Salute 23 Dicembre 2020 08:53

Troponina T: il biomarcatore cardiaco è una spia pericolosa nei pazienti con Covid-19

Uno studio realizzato tra Milano e Wuhan dal dottor Ammirati del Cardio Center dell’Ospedale Niguarda con il supporto della Fondazione De Gasperis ha evidenziato, su 2068 pazienti ricoverati in terapia intensiva, come un aumento del biomarcatore di danno cardiaco si associ ad una maggiore mortalità

di Federica Bosco

Si chiama Troponina T ed è un biomarcatore di danno cardiaco che risulta avere un ruolo fondamentale nel decorso del Covid-19 in pazienti gravi quando aumenta in maniera significativa.
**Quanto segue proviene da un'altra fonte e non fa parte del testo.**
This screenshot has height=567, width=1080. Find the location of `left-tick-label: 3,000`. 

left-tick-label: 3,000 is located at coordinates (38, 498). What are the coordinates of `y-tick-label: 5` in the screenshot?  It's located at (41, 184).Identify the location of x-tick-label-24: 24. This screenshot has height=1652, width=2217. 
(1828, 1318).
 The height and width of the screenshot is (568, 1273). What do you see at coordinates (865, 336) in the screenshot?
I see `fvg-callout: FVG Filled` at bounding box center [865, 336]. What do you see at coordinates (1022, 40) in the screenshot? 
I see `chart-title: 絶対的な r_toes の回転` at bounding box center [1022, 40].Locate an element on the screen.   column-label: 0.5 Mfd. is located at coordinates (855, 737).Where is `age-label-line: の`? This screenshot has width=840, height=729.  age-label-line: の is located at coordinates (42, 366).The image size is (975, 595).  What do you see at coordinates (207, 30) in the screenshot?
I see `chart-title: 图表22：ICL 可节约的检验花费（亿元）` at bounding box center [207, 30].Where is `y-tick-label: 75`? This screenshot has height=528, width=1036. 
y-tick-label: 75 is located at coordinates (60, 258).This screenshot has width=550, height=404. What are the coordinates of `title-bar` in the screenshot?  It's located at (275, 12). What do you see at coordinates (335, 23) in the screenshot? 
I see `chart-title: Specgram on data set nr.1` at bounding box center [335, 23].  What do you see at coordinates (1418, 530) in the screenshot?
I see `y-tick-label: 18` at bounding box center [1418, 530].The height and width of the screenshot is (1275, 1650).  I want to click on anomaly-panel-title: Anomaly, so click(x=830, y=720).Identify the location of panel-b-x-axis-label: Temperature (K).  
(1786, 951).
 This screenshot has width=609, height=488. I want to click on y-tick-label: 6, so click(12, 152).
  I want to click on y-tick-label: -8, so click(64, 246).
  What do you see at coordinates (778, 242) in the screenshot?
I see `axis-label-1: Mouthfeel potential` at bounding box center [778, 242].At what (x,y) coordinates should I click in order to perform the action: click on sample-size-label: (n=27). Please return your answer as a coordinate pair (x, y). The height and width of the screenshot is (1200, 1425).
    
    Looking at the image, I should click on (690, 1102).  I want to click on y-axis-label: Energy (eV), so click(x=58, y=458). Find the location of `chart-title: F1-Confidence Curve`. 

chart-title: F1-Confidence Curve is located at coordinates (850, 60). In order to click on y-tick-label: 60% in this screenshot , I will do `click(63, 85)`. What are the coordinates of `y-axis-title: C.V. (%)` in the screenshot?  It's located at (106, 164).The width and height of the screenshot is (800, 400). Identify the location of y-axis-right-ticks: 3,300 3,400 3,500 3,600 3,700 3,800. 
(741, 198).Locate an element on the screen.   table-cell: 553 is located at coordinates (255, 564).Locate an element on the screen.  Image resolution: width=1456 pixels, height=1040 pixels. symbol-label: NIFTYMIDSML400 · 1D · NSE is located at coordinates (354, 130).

Ad evidenziare un’associazione tra maggiore mortalità e questo marcatore di danno cardiaco uno studio condotto dal dottor Enrico Ammirati, cardiologo del Cardio Center del Niguarda di Milano e dai colleghi dell’ospedale Tongii di Wuhan con il supporto della fondazione de Gasperis.

«La troponina è dosata nei pazienti che hanno un infarto miocardico per identificare chi ha un danno cardiaco in atto – spiega Ammirati – ma abbiamo osservato che, nonostante il Covid-19 interessi principalmente i polmoni causando una grave insufficienza respiratoria, in realtà il danno cardiaco gioca un ruolo fondamentale».

Dallo studio che ha preso in esame diversi biomarcatori, in particolare proprio la Troponina T e realizzato su un campione di 2068 pazienti Covid ricoverati in ospedale a Wuhan tra marzo e aprile con un’età mediana di 63 anni e metà dei quali donne, è emerso infatti che il 23 percento dei pazienti che finivano in terapia intensiva durante l’ospedalizzazione avevano un incremento della troponina anche del 30 percento. Il restante 77 percento dei pazienti, che non venivano ricoverati durante l’ospedalizzazione in terapia intensiva, invece, avevano un aumento di questo marcatore soltanto nel 2 percento dei casi. «Quindi – prosegue – sin dall’inizio, si è vista una correlazione tra questo marcatore e l’aggravarsi della malattia, più cresceva il valore della troponina nel sangue più aumentava il rischio di finire in terapia intensiva per insufficienza respiratoria grave con intubazione e ventilazione meccanica».

Un aumento di Troponina nei primi tre giorni di ricovero accresce rischio di morte

Questo dato, osservato dal cardiologo italiano nello studio realizzato con la collaborazione della dottoressa Chenze Li e con il professor Dao Wen Wang conosciuti durante un congresso internazionale proprio a Wuhan nell’ottobre 2019, ha portato ad evidenziare come questo marcatore cardiaco si associ ad una aumentata mortalità qualora i suoi livelli aumentino durante il decorso della malattia anziché diminuire. «In particolare – ha aggiunto Ammirati – si è andati a vedere come variano i valori di troponina nei primi tre giorni di ricovero, dal quarto alla fine della prima settimana, e così via. Ne è emerso un dato interessante perché si è visto che entro i tre giorni dall’avvio delle cure in terapia intensiva, il valore di questo biomarcatore aumentava nel 69% dei pazienti poi morti, mentre era in netta discesa nel 30% di chi sopravviveva. Non solo, chi moriva aveva la concentrazione di troponina T nel sangue pari a 117 picogrammi per millilitro, chi invece sopravviveva aveva solo 13 picogrammi per millilitro tra la quarta e la settima giornata di ricovero in terapia intensiva, ancora chi non finiva proprio in terapia intensiva aveva un valore compreso tra due e sei picogrammi per millilitro, quindi valori molto più bassi».

Legame con marcatori dell’infiammazione

Lo studio riportato dal Journal Molecular and Cellular Cardiology, ha evidenziato anche una correlazione tra la Troponina T e i marcatori dell’infiammazione in particolare della interleuchina sei e della proteina C reattiva. «Questo ha suggerito che il danno cardiaco che porta al rilascio della troponina T sia legato ad una tossicità non specifica innescata dal virus e quindi il valore di questo biomarcatore può essere utile per capire il decorso della malattia e ci dice anche qual è il suo andamento nel tempo, chi sopravviverà e chi no, nonostante sia finito in terapia intensiva». Una spia, dunque, da monitorare nei pazienti con Covid «ma attenzione – ha infine rilevato Ammirati – non è un valore da ricercare in pazienti asintomatici o non ospedalizzati, è invece un prezioso dato da indagare nei pazienti che sviluppano la polmonite in aggiunta agli altri già noti fattori di rischio».